**Extracted material:**
========================

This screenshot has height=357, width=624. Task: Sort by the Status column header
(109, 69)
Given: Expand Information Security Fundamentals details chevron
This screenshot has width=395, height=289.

========================

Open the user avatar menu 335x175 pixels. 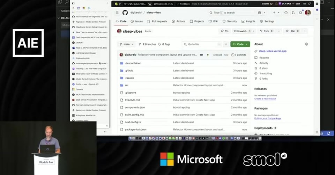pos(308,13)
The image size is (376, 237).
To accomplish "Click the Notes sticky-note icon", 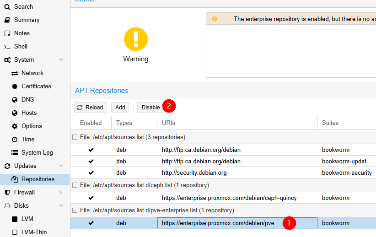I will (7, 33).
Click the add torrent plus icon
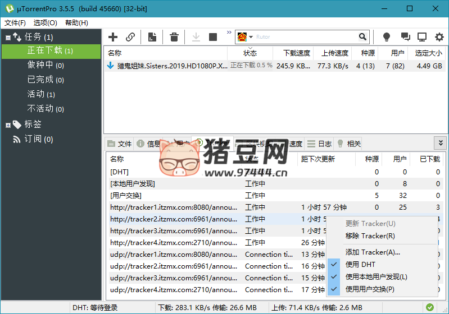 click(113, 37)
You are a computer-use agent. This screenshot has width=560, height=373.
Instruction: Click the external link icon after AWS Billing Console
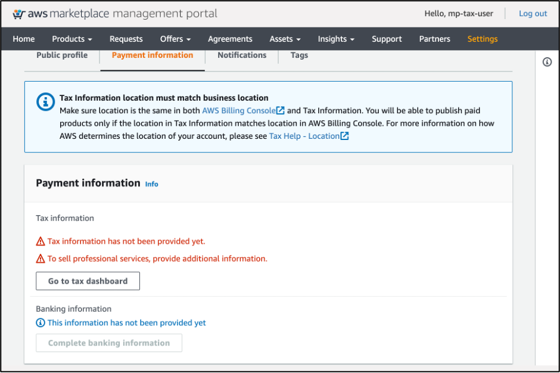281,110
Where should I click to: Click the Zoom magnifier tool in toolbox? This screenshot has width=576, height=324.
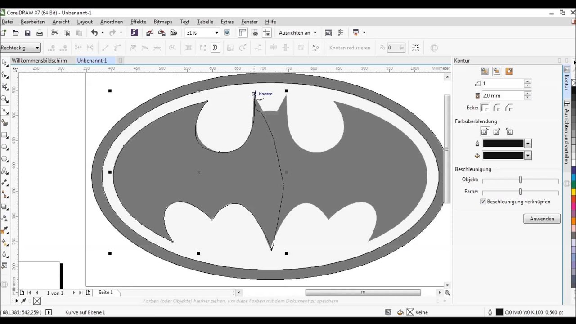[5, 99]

========================

**What the task requires:**
As the answer, set down only the lines from the data above between the one holding "This screenshot has height=357, width=624." and the one holding "This screenshot has width=395, height=289.", inclusive, exactly as they read.

**Worked solution:**
This screenshot has height=357, width=624. Task: Sort by the Status column header
(109, 69)
Given: Expand Information Security Fundamentals details chevron
This screenshot has width=395, height=289.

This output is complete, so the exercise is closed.